As an increasing number of states reduce the penalties for the possession and use of marijuana, a new movement to legalize the plant slowly gains momentum. Only this time, people aren’t merely advocating health and recreational benefits, but economic growth as well.
Professionals, like Karen O’Keefe from the Marijuana Policy Project, for example, expect a record number of states legalizing marijuana next year partly due to growing financial pressure and mounting racial injustice.
Namely, over the years, Black people have been disproportionately more jailed than any other racial group (Caucasian in particular).
Some states have even pardoned those previously convicted for carrying small amounts (less than an ounce) of cannabis, whereas others, like Virginia, New Jersey, and Georgia, took action to decriminalize cannabis and improve legislation regarding the substance.
Those advocating the legalization of marijuana have proposed pardoning convictions stemming from non-offensive cannabis use. Moreover, they’ve also pointed out that legalization can help eliminate the illegal cannabis market, generate additional revenue from taxes, and even produce more jobs.
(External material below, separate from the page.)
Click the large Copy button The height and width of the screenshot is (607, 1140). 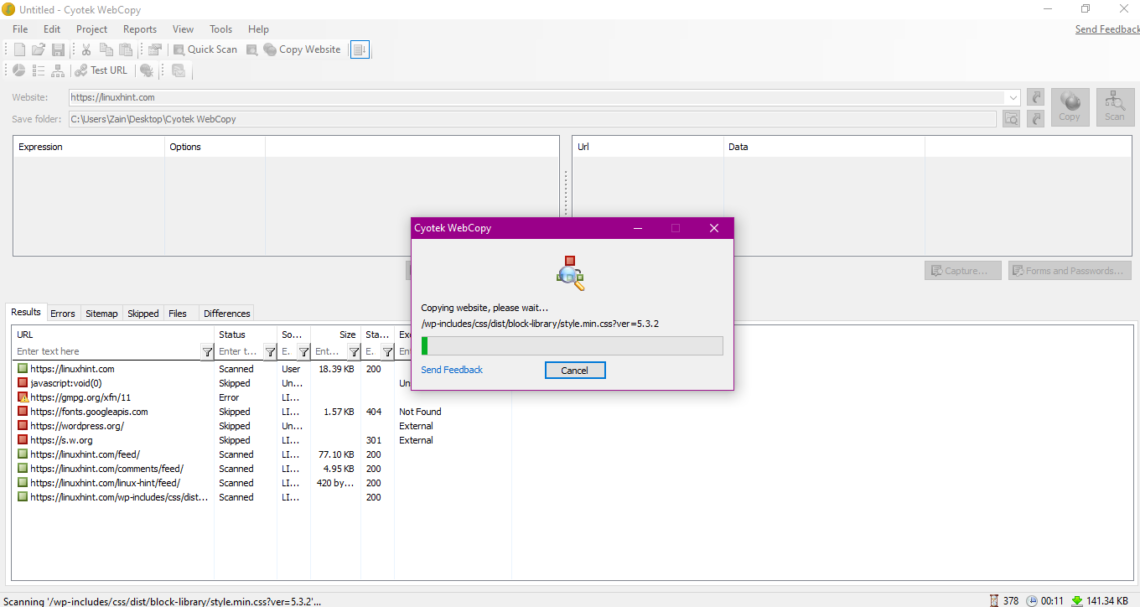[x=1069, y=106]
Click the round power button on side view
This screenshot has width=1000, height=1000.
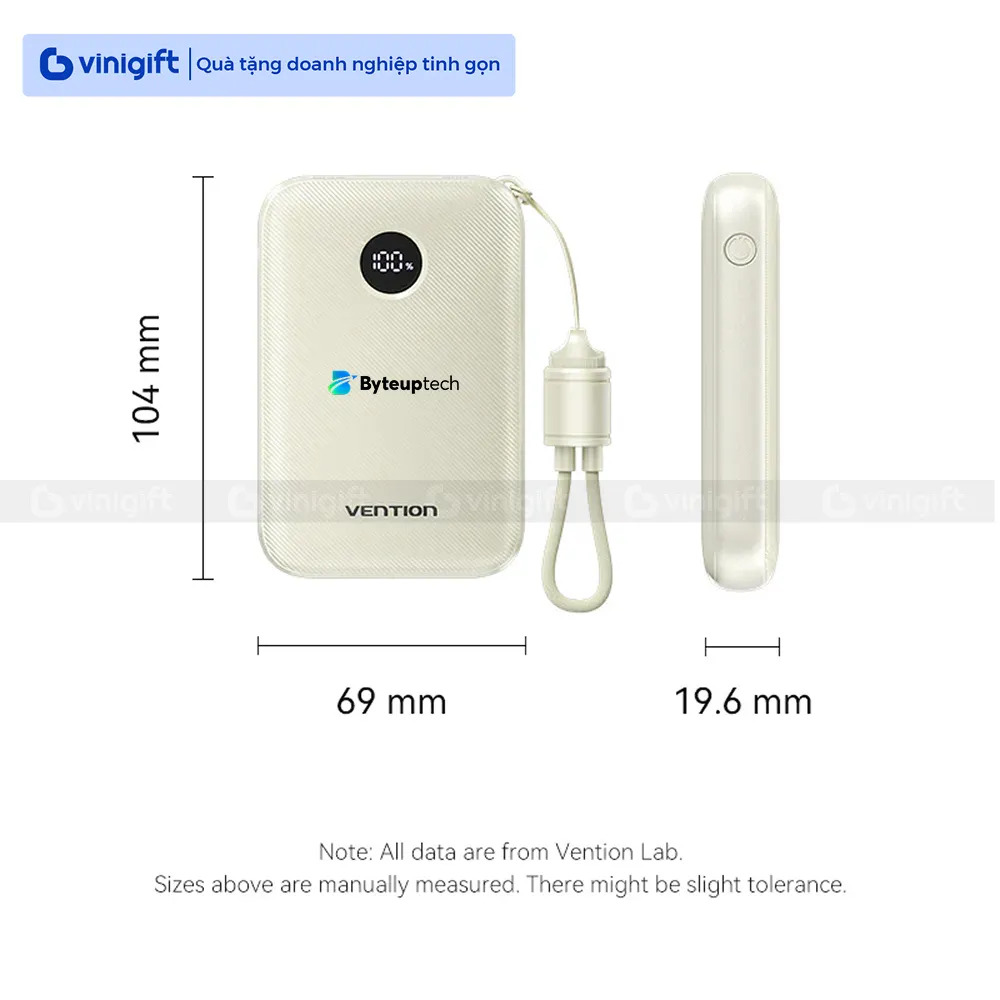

By overhauling state laws on cannabis, advocates believe, legalization may help boost the economy. For example, in states where cannabis is legal, revenue from recreational and medical use reached a whopping $15 billion last year; projections made by DBS Analytics estimate another $30 billion by 2024. In addition, in 2020, the cannabis industry in the US had around 243,700 full-time employees.
So far, more than half of all states in the country have cannabis laws; 11 of them also allow the recreational use of cannabis. Plus, more states are expected to vote both on medical and recreational cannabis use by the end of the year.
One of the main reasons behind this phenomenon could be the fact that cannabis use hasn’t plummeted during the pandemic as cannabis businesses have been deemed essential in most places, steadily increasing sales up to 26% and even 46% in some states.
Even though the cannabis industry remained mostly intact during the pandemic, experts warn that legalizing marijuana won’t provide a quick-fix for the upcoming fiscal year. According to them, creating a profitable market is a delicate subject that takes considerable time, effort, and adequate planning.